El Consejo de la Juventud de España tiene esta tarde una charla debate con el Comisario en la oficina en Madrid de la Union Europea, a la que quiere hacer partícipe de las propuestas y peticiones españolas, según ha informado a Ibercampus el Consejo de la Juventud, según el cual esto "supone una extraordinaria oportunidad de acercar las instituciones y las políticas europeas que condicionan nuestras políticas nacionales a la juventud y las organizaciones del CJE".

El desarrollo de la crisis, su impacto en la economía real y en la sociedad, así como el agravamiento de la situación en todos los órdenes por las sucesivas reformas legislativas -particularmente del mercado laboral desde mayo de 2010 hasta el día de hoy, han contribuido a determinar gran parte de las características de la situación de la juventud en España, indica que el CJE El análisis de esta entidad indica que, si bien es cierto que la precariedad juvenil no se puede explicar sin componentes estructurales que ya operaban en los años de la llamada bonanza económica, es indiscutible que en el último periodo se ha producido un terrible empeoramiento de todos los indicadores económicos, sociales y laborales que afectan a la juventud. Según datos de la EPA, en el tercer trimestre de 2008 había 1.053.400 jóvenes de entre 16 y 29 años parados (18,7%), frente a los 1.789.300 del mismo trimestre de 2012 (40,7%). Ello se agrava si tomamos en consideración que el desánimo ha cundido entre gran parte de las personas jóvenes: en 2008 había 5.628.100 personas activas en la franja de edad indicada; hoy sólo trabajan o buscan empleo 4.394.300 jóvenes. Si las tasas de actividad se hubieran mantenido estables, los datos de paro serían aún más alarmantes.

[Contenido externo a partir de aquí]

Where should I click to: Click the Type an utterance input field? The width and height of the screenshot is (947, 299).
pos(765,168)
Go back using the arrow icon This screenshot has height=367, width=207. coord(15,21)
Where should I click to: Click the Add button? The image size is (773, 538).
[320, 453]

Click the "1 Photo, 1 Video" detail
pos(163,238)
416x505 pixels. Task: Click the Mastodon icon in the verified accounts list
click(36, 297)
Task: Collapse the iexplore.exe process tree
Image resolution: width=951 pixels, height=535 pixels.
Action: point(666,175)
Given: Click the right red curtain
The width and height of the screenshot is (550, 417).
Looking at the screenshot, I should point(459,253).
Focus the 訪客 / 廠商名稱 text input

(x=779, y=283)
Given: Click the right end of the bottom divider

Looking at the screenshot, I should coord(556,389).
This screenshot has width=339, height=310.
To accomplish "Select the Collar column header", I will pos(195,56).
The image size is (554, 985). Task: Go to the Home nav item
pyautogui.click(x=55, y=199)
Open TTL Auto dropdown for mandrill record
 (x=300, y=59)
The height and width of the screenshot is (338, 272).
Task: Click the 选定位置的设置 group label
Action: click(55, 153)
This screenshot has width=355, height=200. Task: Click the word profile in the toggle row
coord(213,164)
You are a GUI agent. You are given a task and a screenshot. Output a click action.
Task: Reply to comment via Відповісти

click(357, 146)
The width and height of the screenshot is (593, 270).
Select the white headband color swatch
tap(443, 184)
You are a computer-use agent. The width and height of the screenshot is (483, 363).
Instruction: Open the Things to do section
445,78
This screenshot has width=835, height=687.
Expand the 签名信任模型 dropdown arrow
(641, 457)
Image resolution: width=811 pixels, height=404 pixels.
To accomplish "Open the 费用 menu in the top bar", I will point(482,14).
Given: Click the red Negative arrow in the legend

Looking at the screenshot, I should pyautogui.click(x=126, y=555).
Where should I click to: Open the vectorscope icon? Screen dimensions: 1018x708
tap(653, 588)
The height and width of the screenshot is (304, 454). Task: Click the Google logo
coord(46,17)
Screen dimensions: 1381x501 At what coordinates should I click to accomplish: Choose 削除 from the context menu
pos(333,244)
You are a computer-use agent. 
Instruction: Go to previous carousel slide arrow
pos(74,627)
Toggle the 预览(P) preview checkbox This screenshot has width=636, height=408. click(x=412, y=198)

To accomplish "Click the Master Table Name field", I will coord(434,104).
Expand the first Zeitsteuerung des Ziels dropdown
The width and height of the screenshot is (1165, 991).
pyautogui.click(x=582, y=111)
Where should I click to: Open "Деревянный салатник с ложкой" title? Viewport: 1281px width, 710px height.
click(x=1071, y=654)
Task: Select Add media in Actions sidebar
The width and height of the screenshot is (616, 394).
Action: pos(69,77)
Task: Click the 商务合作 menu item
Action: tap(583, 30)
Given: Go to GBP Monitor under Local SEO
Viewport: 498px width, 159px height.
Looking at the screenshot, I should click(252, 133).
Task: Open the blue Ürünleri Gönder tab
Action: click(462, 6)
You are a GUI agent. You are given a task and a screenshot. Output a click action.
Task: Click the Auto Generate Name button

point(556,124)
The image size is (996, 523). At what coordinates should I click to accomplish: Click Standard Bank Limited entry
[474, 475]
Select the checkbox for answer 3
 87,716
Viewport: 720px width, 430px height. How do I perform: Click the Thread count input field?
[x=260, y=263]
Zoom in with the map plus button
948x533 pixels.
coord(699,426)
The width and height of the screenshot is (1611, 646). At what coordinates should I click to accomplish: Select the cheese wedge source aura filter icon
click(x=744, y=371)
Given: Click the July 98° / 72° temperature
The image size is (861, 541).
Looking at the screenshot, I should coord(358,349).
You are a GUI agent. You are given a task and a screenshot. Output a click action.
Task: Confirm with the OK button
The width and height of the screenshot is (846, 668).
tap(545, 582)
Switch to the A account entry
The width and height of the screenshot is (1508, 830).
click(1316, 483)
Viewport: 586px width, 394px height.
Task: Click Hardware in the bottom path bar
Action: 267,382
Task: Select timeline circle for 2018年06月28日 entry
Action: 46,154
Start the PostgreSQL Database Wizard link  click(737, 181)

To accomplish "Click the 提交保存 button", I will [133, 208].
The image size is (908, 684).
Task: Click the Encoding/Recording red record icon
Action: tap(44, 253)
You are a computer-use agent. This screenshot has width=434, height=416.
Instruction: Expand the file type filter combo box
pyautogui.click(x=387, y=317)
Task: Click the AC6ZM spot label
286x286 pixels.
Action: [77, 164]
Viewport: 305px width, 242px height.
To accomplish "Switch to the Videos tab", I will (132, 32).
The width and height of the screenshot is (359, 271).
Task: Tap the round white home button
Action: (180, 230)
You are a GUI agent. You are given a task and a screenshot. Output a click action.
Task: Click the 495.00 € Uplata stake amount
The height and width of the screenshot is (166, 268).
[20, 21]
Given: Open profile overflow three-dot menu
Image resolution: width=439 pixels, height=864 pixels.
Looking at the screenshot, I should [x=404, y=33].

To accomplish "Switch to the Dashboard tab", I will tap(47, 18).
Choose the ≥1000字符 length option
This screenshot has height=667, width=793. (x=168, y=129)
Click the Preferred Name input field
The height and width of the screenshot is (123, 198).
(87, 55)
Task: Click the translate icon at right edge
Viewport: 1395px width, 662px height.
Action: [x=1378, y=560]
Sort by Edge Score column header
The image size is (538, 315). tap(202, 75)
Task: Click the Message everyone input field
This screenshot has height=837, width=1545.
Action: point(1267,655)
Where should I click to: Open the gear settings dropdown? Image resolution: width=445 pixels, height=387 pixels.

Las cifras anteriores no señalan una "generación ni-ni‟, inexistente como quieren visibilizar algunos estudios elaborados por diferentes organismos nacionales e internacionales, sino una tendencia creciente a continuar o retomar los estudios con la esperanza de poder acceder así a un empleo digno o, simplemente, a un empleo. A ello se suman fenómenos ya consolidados pero apenas reflejados estadísticamente, como el trabajo en negro, la extensión de los falsos autónomos o la generalización de becas que en realidad encubren relaciones laborales2, y otros incipientes como la emigración (entre 2010 y el primer semestre de 2012, según datos consolidados y proyecciones del INE, habrían hecho las maletas un mínimo de 45.300 jóvenes). La temporalidad, estabilizada entre el 45% y el 50%; los bajos salarios inferiores a los 900 euros de media, que dejan el propio mileurismo en una aspiración inalcanzable; o la inaccesibilidad a la vivienda constituyen otros elementos clave para perfilar los rasgos de una generación precaria con dificultades evidentes para conformar un proyecto de vida a largo plazo y escapar de la incertidumbre como eje de su existencia. De este análisis escapan problemáticas 2específicas e importantes – relacionadas con la formación, el sexo o el origen- que en todo caso no alteran en lo sustancial el escenario general esbozado anteriormente.

No es objeto de este documento diagnosticar las raíces de la precariedad juvenil sino ofrecer una contextualización se la situación de la juventud en España. Sin embargo, resulta inevitable hacer una breve referencia a un tejido productivo -asociado a un modelo económico todavía hoy hegemónico- profundamente frágil que, por una parte, contribuyó durante largo tiempo a promover el abandono escolar temprano y que, por otra, dificultó el desarrollo de industrias y sectores de alto valor añadido adecuados a la alta cualificación de parte de las personas jóvenes, condenadas en una proporción inquietante a puestos de trabajo no adecuados a su formación o, en los últimos meses, directamente al paro o a la emigración.